PROSUMUT – Partai Solidaritas Indonesia (PSI) Sumatera Utara (Sumut) meminta pemerintah pusat menyasar PT Toba Pulp Lestari (TPL) terkait kejadian longsor di kawasan kota wisata Parapat, Simalungun. Pasalnya, keberadaan perusahaan tersebut telah banyak menyebabkan masalah lingkungan di seputar Danau Toba.
Ketua DPW PSI Sumut HM Nezar Djoeli mendesak Pemerintahan Joko Widodo-Ma’ruf Amin mengevaluasi keberadaan PT TPL hingga menutup perusahaan yang dinilai merusak hutan selama puluhan tahun tersebut, sejak bernama PT Inti Indorayon.
“Hingga saat ini banyak persoalan yang diakibatkan dari aktivitas PT Toba Pulp Lestari. PSI Sumut minta kepada pemerintah untuk segera menutup PT TPL,” tegas Nezar Djoeli kepada wartawan, kemarin.
Nezar menilai bahwa peristiwa longsor di Nagori Sibaganding dan banjir yang menutupi ruas Jalinsum (Jalan SM Raja) Kota Parapat, ada hubungan erat dengan operasional PT TPL di wilayah hulu (perbukita di atas Kota parapat).
Sebagaimana diketahui, di bagia atas Kota Parpat, terdapat lahan yang ditanami pohon Eukaliptus yang diduga untuk kepentingan produksi PT TPL. Lokasi tersebut dapat dilihat saat melintas menggunaka jalur alternatif yang biasa dipakai jika kawasan Sibaganding terjadi longsor.
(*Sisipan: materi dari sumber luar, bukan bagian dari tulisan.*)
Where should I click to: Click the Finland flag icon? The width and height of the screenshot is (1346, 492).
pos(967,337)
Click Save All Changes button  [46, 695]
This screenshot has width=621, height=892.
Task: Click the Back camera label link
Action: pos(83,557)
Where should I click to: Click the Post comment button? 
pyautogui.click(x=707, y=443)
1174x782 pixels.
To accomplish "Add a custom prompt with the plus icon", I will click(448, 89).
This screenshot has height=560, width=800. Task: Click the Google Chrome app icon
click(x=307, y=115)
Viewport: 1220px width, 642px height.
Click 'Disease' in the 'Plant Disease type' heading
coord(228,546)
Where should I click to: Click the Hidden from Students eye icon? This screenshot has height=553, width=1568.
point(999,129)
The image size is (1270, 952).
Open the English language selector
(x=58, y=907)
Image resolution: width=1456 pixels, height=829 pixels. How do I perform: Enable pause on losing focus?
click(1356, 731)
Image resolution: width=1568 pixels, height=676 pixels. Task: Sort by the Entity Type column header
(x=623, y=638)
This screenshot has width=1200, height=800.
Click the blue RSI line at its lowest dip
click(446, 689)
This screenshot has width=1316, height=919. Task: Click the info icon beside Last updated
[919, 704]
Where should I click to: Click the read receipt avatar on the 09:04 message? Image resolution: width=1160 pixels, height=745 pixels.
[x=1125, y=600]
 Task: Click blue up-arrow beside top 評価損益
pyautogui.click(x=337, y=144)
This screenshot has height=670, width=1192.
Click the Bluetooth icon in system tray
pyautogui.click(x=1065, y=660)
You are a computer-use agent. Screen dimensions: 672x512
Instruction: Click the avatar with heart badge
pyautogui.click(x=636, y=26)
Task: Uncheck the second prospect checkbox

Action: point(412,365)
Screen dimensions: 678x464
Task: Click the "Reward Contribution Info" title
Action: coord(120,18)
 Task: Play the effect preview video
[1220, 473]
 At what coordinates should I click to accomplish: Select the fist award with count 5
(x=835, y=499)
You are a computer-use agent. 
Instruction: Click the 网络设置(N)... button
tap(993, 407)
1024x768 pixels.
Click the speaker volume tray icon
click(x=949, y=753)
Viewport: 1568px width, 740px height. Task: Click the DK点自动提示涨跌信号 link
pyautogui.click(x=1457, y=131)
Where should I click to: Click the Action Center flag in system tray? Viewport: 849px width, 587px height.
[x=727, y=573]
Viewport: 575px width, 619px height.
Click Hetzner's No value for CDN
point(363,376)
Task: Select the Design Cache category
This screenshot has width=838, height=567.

Beberapa kilomter yang dilewati, pengendara dapat melihat perkebunan pohon Eukaliptus yang berbaris, dan diduga milik perusahaan tertentu untuk kebutuhan produksi dengan cara diambil kayunya. Begitu juga di kabupaten lainnya di sekitar kawasan Danau Toba.
“Bencana yang terjadi sangat menyengsarakan masyarakat. Dan ini harus menjadi perhatian khusus bagi pemerintahan provinsi dan pusat,” kata Nezar.
Selain masalah lingkungan, konsesi TPL berada di dalam wilayah masyarakat adat juga mengakibatkan hak rakyat terabaikan. Dampak lainnya adalah konflik horizontal, dugaan kriminalisasi waga yang masih memegang teguh kearifan budaya lokal mereka, Budaya Batak.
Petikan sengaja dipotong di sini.